● **EXERCISE REQUIREMENTS**
What are the lines, written out exactly, from the one containing "#FUJIFILM (428, 128)" to the end of the entries below? Include both ends and nothing more.

Stored data entries:
· · · · · · ·

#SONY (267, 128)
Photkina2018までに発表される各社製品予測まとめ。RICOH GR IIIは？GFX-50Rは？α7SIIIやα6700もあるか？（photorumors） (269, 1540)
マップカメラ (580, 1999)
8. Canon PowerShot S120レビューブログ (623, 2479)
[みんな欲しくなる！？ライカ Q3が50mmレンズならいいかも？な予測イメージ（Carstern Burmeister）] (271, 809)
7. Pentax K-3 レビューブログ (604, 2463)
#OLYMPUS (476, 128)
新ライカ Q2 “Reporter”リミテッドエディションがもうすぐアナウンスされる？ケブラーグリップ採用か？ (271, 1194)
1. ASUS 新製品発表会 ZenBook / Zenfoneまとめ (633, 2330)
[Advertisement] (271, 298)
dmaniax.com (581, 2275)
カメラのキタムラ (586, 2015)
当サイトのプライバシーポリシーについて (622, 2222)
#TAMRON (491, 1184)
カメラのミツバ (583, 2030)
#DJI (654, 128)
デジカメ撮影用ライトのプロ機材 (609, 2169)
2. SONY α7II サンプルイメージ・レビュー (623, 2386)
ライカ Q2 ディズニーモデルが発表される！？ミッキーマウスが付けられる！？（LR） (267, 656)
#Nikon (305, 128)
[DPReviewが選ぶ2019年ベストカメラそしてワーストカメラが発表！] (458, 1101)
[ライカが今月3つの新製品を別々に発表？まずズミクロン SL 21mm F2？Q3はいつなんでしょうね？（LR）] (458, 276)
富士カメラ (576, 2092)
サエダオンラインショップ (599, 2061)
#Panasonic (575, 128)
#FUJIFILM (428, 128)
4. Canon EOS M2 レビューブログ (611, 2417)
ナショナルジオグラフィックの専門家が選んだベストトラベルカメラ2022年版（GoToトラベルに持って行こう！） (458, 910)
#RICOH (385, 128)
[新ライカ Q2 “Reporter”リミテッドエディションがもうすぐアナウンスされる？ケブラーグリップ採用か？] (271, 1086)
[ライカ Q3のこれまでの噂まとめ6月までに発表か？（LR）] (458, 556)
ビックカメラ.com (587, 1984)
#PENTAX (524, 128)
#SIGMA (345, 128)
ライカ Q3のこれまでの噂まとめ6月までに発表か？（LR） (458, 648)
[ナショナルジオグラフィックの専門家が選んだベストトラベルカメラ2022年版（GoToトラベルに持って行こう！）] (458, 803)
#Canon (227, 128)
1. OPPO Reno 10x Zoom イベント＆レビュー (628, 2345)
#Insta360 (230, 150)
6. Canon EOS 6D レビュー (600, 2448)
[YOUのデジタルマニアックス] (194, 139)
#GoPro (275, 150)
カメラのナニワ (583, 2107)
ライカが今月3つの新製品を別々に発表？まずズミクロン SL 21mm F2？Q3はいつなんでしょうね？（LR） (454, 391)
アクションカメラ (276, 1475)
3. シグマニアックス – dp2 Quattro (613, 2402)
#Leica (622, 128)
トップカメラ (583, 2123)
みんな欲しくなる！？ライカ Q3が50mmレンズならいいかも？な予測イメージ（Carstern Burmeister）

· · · · · · ·

● **SOLUTION BELOW**
#FUJIFILM (428, 128)
4. Canon EOS M2 レビューブログ (611, 2417)
ナショナルジオグラフィックの専門家が選んだベストトラベルカメラ2022年版（GoToトラベルに持って行こう！） (458, 910)
#RICOH (385, 128)
[新ライカ Q2 “Reporter”リミテッドエディションがもうすぐアナウンスされる？ケブラーグリップ採用か？] (271, 1086)
[ライカ Q3のこれまでの噂まとめ6月までに発表か？（LR）] (458, 556)
ビックカメラ.com (587, 1984)
#PENTAX (524, 128)
#SIGMA (345, 128)
ライカ Q3のこれまでの噂まとめ6月までに発表か？（LR） (458, 648)
[ナショナルジオグラフィックの専門家が選んだベストトラベルカメラ2022年版（GoToトラベルに持って行こう！）] (458, 803)
#Canon (227, 128)
1. OPPO Reno 10x Zoom イベント＆レビュー (628, 2345)
#Insta360 (230, 150)
6. Canon EOS 6D レビュー (600, 2448)
[YOUのデジタルマニアックス] (194, 139)
#GoPro (275, 150)
カメラのナニワ (583, 2107)
ライカが今月3つの新製品を別々に発表？まずズミクロン SL 21mm F2？Q3はいつなんでしょうね？（LR） (454, 391)
アクションカメラ (276, 1475)
3. シグマニアックス – dp2 Quattro (613, 2402)
#Leica (622, 128)
トップカメラ (583, 2123)
みんな欲しくなる！？ライカ Q3が50mmレンズならいいかも？な予測イメージ（Carstern Burmeister）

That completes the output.